> **Prompt**: Every line below should be repeated exactly.

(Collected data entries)
══════════

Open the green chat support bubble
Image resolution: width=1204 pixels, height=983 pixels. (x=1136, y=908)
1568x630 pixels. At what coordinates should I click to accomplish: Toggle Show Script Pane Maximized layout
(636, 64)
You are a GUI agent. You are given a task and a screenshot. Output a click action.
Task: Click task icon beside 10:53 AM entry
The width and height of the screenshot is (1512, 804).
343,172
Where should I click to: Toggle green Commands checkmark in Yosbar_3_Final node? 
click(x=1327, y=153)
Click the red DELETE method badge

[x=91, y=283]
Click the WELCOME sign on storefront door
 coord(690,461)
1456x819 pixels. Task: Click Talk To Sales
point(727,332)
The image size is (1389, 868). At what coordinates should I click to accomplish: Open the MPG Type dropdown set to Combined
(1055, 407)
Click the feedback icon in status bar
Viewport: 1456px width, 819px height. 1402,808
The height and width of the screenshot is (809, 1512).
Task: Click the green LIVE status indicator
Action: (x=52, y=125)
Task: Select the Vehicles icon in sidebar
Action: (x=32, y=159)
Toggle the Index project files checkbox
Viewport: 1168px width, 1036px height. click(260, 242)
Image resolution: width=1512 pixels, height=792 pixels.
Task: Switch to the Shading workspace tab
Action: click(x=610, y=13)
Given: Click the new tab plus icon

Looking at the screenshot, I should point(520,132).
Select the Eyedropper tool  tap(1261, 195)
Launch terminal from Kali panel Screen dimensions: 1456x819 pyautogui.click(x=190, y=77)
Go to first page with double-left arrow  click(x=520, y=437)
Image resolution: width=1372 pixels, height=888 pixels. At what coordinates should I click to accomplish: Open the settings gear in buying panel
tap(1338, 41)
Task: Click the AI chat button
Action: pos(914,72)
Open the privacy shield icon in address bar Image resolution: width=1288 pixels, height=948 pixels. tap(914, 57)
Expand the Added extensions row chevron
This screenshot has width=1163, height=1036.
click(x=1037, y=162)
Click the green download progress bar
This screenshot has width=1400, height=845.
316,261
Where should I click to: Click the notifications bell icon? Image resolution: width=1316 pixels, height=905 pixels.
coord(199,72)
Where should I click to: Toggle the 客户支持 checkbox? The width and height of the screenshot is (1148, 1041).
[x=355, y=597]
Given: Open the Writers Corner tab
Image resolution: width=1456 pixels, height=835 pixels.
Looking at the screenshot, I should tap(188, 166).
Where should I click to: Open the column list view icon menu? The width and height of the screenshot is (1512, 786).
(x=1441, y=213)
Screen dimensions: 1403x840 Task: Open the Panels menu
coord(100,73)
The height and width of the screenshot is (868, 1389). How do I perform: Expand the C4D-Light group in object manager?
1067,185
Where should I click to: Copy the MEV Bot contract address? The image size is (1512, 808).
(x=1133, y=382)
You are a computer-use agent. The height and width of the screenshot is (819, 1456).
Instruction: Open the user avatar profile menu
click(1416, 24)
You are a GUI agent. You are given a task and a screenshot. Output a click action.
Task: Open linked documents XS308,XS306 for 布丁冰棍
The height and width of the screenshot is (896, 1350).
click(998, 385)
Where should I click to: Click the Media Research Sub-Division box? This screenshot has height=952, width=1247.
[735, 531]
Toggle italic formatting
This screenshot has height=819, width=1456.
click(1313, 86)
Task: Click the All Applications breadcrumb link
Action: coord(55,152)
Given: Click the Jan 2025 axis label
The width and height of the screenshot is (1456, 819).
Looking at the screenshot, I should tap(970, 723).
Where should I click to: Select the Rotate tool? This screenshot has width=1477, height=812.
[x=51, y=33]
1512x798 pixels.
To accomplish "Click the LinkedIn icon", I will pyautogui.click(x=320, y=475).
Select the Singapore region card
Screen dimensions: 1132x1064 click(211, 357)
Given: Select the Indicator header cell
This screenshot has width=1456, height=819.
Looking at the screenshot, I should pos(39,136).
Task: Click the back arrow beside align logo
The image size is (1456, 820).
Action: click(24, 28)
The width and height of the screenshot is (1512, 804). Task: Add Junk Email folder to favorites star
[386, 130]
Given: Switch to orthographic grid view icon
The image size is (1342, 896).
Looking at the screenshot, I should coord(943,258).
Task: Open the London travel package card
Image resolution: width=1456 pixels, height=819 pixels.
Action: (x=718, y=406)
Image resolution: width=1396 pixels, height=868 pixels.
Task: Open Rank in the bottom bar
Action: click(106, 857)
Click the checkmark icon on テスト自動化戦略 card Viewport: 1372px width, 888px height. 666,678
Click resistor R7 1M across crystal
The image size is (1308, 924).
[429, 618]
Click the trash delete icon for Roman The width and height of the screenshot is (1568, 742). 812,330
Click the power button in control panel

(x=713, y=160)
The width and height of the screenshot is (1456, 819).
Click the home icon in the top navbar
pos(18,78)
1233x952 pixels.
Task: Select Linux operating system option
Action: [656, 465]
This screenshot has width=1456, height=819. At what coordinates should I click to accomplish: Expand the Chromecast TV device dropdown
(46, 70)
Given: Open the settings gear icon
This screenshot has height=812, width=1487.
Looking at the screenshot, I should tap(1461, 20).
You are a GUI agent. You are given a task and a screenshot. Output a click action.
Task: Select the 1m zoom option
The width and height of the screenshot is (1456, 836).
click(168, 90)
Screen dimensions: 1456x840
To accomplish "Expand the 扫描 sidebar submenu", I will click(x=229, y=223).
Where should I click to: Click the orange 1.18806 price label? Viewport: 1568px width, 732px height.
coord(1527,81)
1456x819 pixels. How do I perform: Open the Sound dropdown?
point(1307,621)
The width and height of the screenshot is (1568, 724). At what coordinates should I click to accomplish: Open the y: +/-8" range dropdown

══════════

> **Result of the exercise**:
Open the green chat support bubble
Image resolution: width=1204 pixels, height=983 pixels. (x=1136, y=908)
1568x630 pixels. At what coordinates should I click to accomplish: Toggle Show Script Pane Maximized layout
(636, 64)
You are a GUI agent. You are given a task and a screenshot. Output a click action.
Task: Click task icon beside 10:53 AM entry
The width and height of the screenshot is (1512, 804).
343,172
Where should I click to: Toggle green Commands checkmark in Yosbar_3_Final node? 
click(x=1327, y=153)
Click the red DELETE method badge

[x=91, y=283]
Click the WELCOME sign on storefront door
 coord(690,461)
1456x819 pixels. Task: Click Talk To Sales
point(727,332)
The image size is (1389, 868). At what coordinates should I click to accomplish: Open the MPG Type dropdown set to Combined
(1055, 407)
Click the feedback icon in status bar
Viewport: 1456px width, 819px height. 1402,808
The height and width of the screenshot is (809, 1512).
Task: Click the green LIVE status indicator
Action: (x=52, y=125)
Task: Select the Vehicles icon in sidebar
Action: (x=32, y=159)
Toggle the Index project files checkbox
Viewport: 1168px width, 1036px height. click(260, 242)
Image resolution: width=1512 pixels, height=792 pixels.
Task: Switch to the Shading workspace tab
Action: click(x=610, y=13)
Given: Click the new tab plus icon

Looking at the screenshot, I should point(520,132).
Select the Eyedropper tool  tap(1261, 195)
Launch terminal from Kali panel Screen dimensions: 1456x819 pyautogui.click(x=190, y=77)
Go to first page with double-left arrow  click(x=520, y=437)
Image resolution: width=1372 pixels, height=888 pixels. At what coordinates should I click to accomplish: Open the settings gear in buying panel
tap(1338, 41)
Task: Click the AI chat button
Action: pos(914,72)
Open the privacy shield icon in address bar Image resolution: width=1288 pixels, height=948 pixels. tap(914, 57)
Expand the Added extensions row chevron
This screenshot has width=1163, height=1036.
click(x=1037, y=162)
Click the green download progress bar
This screenshot has width=1400, height=845.
316,261
Where should I click to: Click the notifications bell icon? Image resolution: width=1316 pixels, height=905 pixels.
coord(199,72)
Where should I click to: Toggle the 客户支持 checkbox? The width and height of the screenshot is (1148, 1041).
[x=355, y=597]
Given: Open the Writers Corner tab
Image resolution: width=1456 pixels, height=835 pixels.
Looking at the screenshot, I should tap(188, 166).
Where should I click to: Open the column list view icon menu? The width and height of the screenshot is (1512, 786).
(x=1441, y=213)
Screen dimensions: 1403x840 Task: Open the Panels menu
coord(100,73)
The height and width of the screenshot is (868, 1389). How do I perform: Expand the C4D-Light group in object manager?
1067,185
Where should I click to: Copy the MEV Bot contract address? The image size is (1512, 808).
(x=1133, y=382)
You are a computer-use agent. The height and width of the screenshot is (819, 1456).
Instruction: Open the user avatar profile menu
click(1416, 24)
You are a GUI agent. You are given a task and a screenshot. Output a click action.
Task: Open linked documents XS308,XS306 for 布丁冰棍
The height and width of the screenshot is (896, 1350).
click(998, 385)
Where should I click to: Click the Media Research Sub-Division box? This screenshot has height=952, width=1247.
[735, 531]
Toggle italic formatting
This screenshot has height=819, width=1456.
click(1313, 86)
Task: Click the All Applications breadcrumb link
Action: coord(55,152)
Given: Click the Jan 2025 axis label
The width and height of the screenshot is (1456, 819).
Looking at the screenshot, I should tap(970, 723).
Where should I click to: Select the Rotate tool? This screenshot has width=1477, height=812.
[x=51, y=33]
1512x798 pixels.
To accomplish "Click the LinkedIn icon", I will pyautogui.click(x=320, y=475).
Select the Singapore region card
Screen dimensions: 1132x1064 click(211, 357)
Given: Select the Indicator header cell
This screenshot has width=1456, height=819.
Looking at the screenshot, I should pos(39,136).
Task: Click the back arrow beside align logo
The image size is (1456, 820).
Action: click(24, 28)
The width and height of the screenshot is (1512, 804). Task: Add Junk Email folder to favorites star
[386, 130]
Given: Switch to orthographic grid view icon
The image size is (1342, 896).
Looking at the screenshot, I should coord(943,258).
Task: Open the London travel package card
Image resolution: width=1456 pixels, height=819 pixels.
Action: (x=718, y=406)
Image resolution: width=1396 pixels, height=868 pixels.
Task: Open Rank in the bottom bar
Action: click(106, 857)
Click the checkmark icon on テスト自動化戦略 card Viewport: 1372px width, 888px height. 666,678
Click resistor R7 1M across crystal
The image size is (1308, 924).
[429, 618]
Click the trash delete icon for Roman The width and height of the screenshot is (1568, 742). 812,330
Click the power button in control panel

(x=713, y=160)
The width and height of the screenshot is (1456, 819).
Click the home icon in the top navbar
pos(18,78)
1233x952 pixels.
Task: Select Linux operating system option
Action: [656, 465]
This screenshot has width=1456, height=819. At what coordinates should I click to accomplish: Expand the Chromecast TV device dropdown
(46, 70)
Given: Open the settings gear icon
This screenshot has height=812, width=1487.
Looking at the screenshot, I should tap(1461, 20).
You are a GUI agent. You are given a task and a screenshot. Output a click action.
Task: Select the 1m zoom option
The width and height of the screenshot is (1456, 836).
click(168, 90)
Screen dimensions: 1456x840
To accomplish "Expand the 扫描 sidebar submenu", I will click(x=229, y=223).
Where should I click to: Click the orange 1.18806 price label? Viewport: 1568px width, 732px height.
coord(1527,81)
1456x819 pixels. How do I perform: Open the Sound dropdown?
point(1307,621)
The width and height of the screenshot is (1568, 724). At what coordinates should I click to accomplish: Open the y: +/-8" range dropdown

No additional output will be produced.